[What is being asked] Convert these records into a Markdown table with a Row column holding the row number and a Line column holding each line, leaving out blank lines.

[Source material]
•••

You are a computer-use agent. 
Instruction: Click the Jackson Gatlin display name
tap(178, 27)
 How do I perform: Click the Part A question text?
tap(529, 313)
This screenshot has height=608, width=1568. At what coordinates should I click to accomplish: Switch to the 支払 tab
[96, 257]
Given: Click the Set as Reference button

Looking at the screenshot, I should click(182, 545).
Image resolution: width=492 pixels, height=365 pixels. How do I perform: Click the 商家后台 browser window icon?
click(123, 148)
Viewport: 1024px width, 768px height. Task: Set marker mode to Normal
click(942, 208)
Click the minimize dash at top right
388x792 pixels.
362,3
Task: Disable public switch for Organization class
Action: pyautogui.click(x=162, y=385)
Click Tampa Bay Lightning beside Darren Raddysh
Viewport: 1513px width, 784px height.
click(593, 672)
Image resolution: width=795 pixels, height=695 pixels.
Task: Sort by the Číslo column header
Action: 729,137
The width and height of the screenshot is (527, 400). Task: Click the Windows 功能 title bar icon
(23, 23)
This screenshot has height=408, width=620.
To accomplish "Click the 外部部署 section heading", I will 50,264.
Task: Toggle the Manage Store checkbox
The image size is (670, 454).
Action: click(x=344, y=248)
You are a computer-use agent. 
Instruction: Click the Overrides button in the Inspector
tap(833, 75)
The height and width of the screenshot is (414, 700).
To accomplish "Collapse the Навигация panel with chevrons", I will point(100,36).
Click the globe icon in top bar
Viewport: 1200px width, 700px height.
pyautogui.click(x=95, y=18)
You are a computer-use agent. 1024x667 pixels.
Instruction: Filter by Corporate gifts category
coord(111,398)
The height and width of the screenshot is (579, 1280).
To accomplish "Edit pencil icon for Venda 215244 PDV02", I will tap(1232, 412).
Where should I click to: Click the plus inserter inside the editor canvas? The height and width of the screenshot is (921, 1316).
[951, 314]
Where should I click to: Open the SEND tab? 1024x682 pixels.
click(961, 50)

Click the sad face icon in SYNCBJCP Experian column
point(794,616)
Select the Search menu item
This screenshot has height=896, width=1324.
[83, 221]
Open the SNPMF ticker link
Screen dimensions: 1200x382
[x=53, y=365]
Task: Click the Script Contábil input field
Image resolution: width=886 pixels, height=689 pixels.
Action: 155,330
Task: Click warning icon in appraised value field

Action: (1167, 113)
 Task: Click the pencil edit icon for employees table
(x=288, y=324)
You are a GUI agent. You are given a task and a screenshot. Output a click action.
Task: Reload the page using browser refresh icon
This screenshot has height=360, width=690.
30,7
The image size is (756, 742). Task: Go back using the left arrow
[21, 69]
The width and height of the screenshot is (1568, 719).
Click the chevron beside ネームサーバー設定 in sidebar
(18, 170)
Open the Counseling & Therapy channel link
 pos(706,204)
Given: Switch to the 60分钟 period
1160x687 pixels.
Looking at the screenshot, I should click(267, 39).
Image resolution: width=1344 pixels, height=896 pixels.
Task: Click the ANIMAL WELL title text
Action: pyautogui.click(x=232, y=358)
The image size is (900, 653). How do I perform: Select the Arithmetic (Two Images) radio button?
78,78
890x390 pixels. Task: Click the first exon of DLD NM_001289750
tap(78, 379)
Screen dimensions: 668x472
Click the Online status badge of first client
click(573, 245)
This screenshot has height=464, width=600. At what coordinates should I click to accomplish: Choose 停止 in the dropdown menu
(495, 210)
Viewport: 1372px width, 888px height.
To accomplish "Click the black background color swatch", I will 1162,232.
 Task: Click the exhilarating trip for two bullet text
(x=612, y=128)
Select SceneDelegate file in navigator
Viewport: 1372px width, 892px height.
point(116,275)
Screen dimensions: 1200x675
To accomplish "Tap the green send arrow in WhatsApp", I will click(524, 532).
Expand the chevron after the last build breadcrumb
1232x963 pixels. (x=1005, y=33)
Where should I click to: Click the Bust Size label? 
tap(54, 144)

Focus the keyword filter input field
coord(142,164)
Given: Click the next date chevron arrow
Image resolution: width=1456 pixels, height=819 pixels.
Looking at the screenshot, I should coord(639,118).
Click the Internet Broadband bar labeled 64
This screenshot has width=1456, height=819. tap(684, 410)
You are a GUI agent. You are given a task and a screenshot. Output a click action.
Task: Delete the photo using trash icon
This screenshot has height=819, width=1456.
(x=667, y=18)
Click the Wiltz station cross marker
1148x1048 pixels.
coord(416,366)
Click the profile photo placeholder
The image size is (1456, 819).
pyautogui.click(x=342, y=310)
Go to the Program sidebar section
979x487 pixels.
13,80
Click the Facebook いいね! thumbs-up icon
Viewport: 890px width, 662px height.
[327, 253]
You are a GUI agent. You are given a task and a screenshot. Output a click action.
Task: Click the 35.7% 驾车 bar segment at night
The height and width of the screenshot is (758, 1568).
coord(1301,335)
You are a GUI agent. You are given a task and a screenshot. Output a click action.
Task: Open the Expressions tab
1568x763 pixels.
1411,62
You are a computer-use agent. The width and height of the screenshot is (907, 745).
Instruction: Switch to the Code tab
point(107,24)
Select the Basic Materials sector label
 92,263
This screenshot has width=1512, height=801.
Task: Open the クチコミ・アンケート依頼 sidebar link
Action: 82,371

•••

[Solution for this task]
| Row | Line |
|---|---|
| 1 | You are a computer-use agent.  |
| 2 | Instruction: Click the Jackson Gatlin display name |
| 3 | tap(178, 27) |
| 4 |  How do I perform: Click the Part A question text? |
| 5 | tap(529, 313) |
| 6 | This screenshot has height=608, width=1568. At what coordinates should I click to accomplish: Switch to the 支払 tab |
| 7 | [96, 257] |
| 8 | Given: Click the Set as Reference button |
| 9 | Looking at the screenshot, I should click(182, 545). |
| 10 | Image resolution: width=492 pixels, height=365 pixels. How do I perform: Click the 商家后台 browser window icon? |
| 11 | click(123, 148) |
| 12 | Viewport: 1024px width, 768px height. Task: Set marker mode to Normal |
| 13 | click(942, 208) |
| 14 | Click the minimize dash at top right |
| 15 | 388x792 pixels. |
| 16 | 362,3 |
| 17 | Task: Disable public switch for Organization class |
| 18 | Action: pyautogui.click(x=162, y=385) |
| 19 | Click Tampa Bay Lightning beside Darren Raddysh |
| 20 | Viewport: 1513px width, 784px height. |
| 21 | click(593, 672) |
| 22 | Image resolution: width=795 pixels, height=695 pixels. |
| 23 | Task: Sort by the Číslo column header |
| 24 | Action: 729,137 |
| 25 | The width and height of the screenshot is (527, 400). Task: Click the Windows 功能 title bar icon |
| 26 | (23, 23) |
| 27 | This screenshot has height=408, width=620. |
| 28 | To accomplish "Click the 外部部署 section heading", I will 50,264. |
| 29 | Task: Toggle the Manage Store checkbox |
| 30 | The image size is (670, 454). |
| 31 | Action: click(x=344, y=248) |
| 32 | You are a computer-use agent.  |
| 33 | Instruction: Click the Overrides button in the Inspector |
| 34 | tap(833, 75) |
| 35 | The height and width of the screenshot is (414, 700). |
| 36 | To accomplish "Collapse the Навигация panel with chevrons", I will point(100,36). |
| 37 | Click the globe icon in top bar |
| 38 | Viewport: 1200px width, 700px height. |
| 39 | pyautogui.click(x=95, y=18) |
| 40 | You are a computer-use agent. 1024x667 pixels. |
| 41 | Instruction: Filter by Corporate gifts category |
| 42 | coord(111,398) |
| 43 | The height and width of the screenshot is (579, 1280). |
| 44 | To accomplish "Edit pencil icon for Venda 215244 PDV02", I will tap(1232, 412). |
| 45 | Where should I click to: Click the plus inserter inside the editor canvas? The height and width of the screenshot is (921, 1316). |
| 46 | [951, 314] |
| 47 | Where should I click to: Open the SEND tab? 1024x682 pixels. |
| 48 | click(961, 50) |
| 49 | Click the sad face icon in SYNCBJCP Experian column |
| 50 | point(794,616) |
| 51 | Select the Search menu item |
| 52 | This screenshot has height=896, width=1324. |
| 53 | [83, 221] |
| 54 | Open the SNPMF ticker link |
| 55 | Screen dimensions: 1200x382 |
| 56 | [x=53, y=365] |
| 57 | Task: Click the Script Contábil input field |
| 58 | Image resolution: width=886 pixels, height=689 pixels. |
| 59 | Action: 155,330 |
| 60 | Task: Click warning icon in appraised value field |
| 61 | Action: (1167, 113) |
| 62 |  Task: Click the pencil edit icon for employees table |
| 63 | (x=288, y=324) |
| 64 | You are a GUI agent. You are given a task and a screenshot. Output a click action. |
| 65 | Task: Reload the page using browser refresh icon |
| 66 | This screenshot has height=360, width=690. |
| 67 | 30,7 |
| 68 | The image size is (756, 742). Task: Go back using the left arrow |
| 69 | [21, 69] |
| 70 | The width and height of the screenshot is (1568, 719). |
| 71 | Click the chevron beside ネームサーバー設定 in sidebar |
| 72 | (18, 170) |
| 73 | Open the Counseling & Therapy channel link |
| 74 |  pos(706,204) |
| 75 | Given: Switch to the 60分钟 period |
| 76 | 1160x687 pixels. |
| 77 | Looking at the screenshot, I should click(267, 39). |
| 78 | Image resolution: width=1344 pixels, height=896 pixels. |
| 79 | Task: Click the ANIMAL WELL title text |
| 80 | Action: pyautogui.click(x=232, y=358) |
| 81 | The image size is (900, 653). How do I perform: Select the Arithmetic (Two Images) radio button? |
| 82 | 78,78 |
| 83 | 890x390 pixels. Task: Click the first exon of DLD NM_001289750 |
| 84 | tap(78, 379) |
| 85 | Screen dimensions: 668x472 |
| 86 | Click the Online status badge of first client |
| 87 | click(573, 245) |
| 88 | This screenshot has height=464, width=600. At what coordinates should I click to accomplish: Choose 停止 in the dropdown menu |
| 89 | (495, 210) |
| 90 | Viewport: 1372px width, 888px height. |
| 91 | To accomplish "Click the black background color swatch", I will 1162,232. |
| 92 |  Task: Click the exhilarating trip for two bullet text |
| 93 | (x=612, y=128) |
| 94 | Select SceneDelegate file in navigator |
| 95 | Viewport: 1372px width, 892px height. |
| 96 | point(116,275) |
| 97 | Screen dimensions: 1200x675 |
| 98 | To accomplish "Tap the green send arrow in WhatsApp", I will click(524, 532). |
| 99 | Expand the chevron after the last build breadcrumb |
| 100 | 1232x963 pixels. (x=1005, y=33) |
| 101 | Where should I click to: Click the Bust Size label?  |
| 102 | tap(54, 144) |
| 103 | Focus the keyword filter input field |
| 104 | coord(142,164) |
| 105 | Given: Click the next date chevron arrow |
| 106 | Image resolution: width=1456 pixels, height=819 pixels. |
| 107 | Looking at the screenshot, I should coord(639,118). |
| 108 | Click the Internet Broadband bar labeled 64 |
| 109 | This screenshot has width=1456, height=819. tap(684, 410) |
| 110 | You are a GUI agent. You are given a task and a screenshot. Output a click action. |
| 111 | Task: Delete the photo using trash icon |
| 112 | This screenshot has height=819, width=1456. |
| 113 | (x=667, y=18) |
| 114 | Click the Wiltz station cross marker |
| 115 | 1148x1048 pixels. |
| 116 | coord(416,366) |
| 117 | Click the profile photo placeholder |
| 118 | The image size is (1456, 819). |
| 119 | pyautogui.click(x=342, y=310) |
| 120 | Go to the Program sidebar section |
| 121 | 979x487 pixels. |
| 122 | 13,80 |
| 123 | Click the Facebook いいね! thumbs-up icon |
| 124 | Viewport: 890px width, 662px height. |
| 125 | [327, 253] |
| 126 | You are a GUI agent. You are given a task and a screenshot. Output a click action. |
| 127 | Task: Click the 35.7% 驾车 bar segment at night |
| 128 | The height and width of the screenshot is (758, 1568). |
| 129 | coord(1301,335) |
| 130 | You are a GUI agent. You are given a task and a screenshot. Output a click action. |
| 131 | Task: Open the Expressions tab |
| 132 | 1568x763 pixels. |
| 133 | 1411,62 |
| 134 | You are a computer-use agent. The width and height of the screenshot is (907, 745). |
| 135 | Instruction: Switch to the Code tab |
| 136 | point(107,24) |
| 137 | Select the Basic Materials sector label |
| 138 |  92,263 |
| 139 | This screenshot has width=1512, height=801. |
| 140 | Task: Open the クチコミ・アンケート依頼 sidebar link |
| 141 | Action: 82,371 |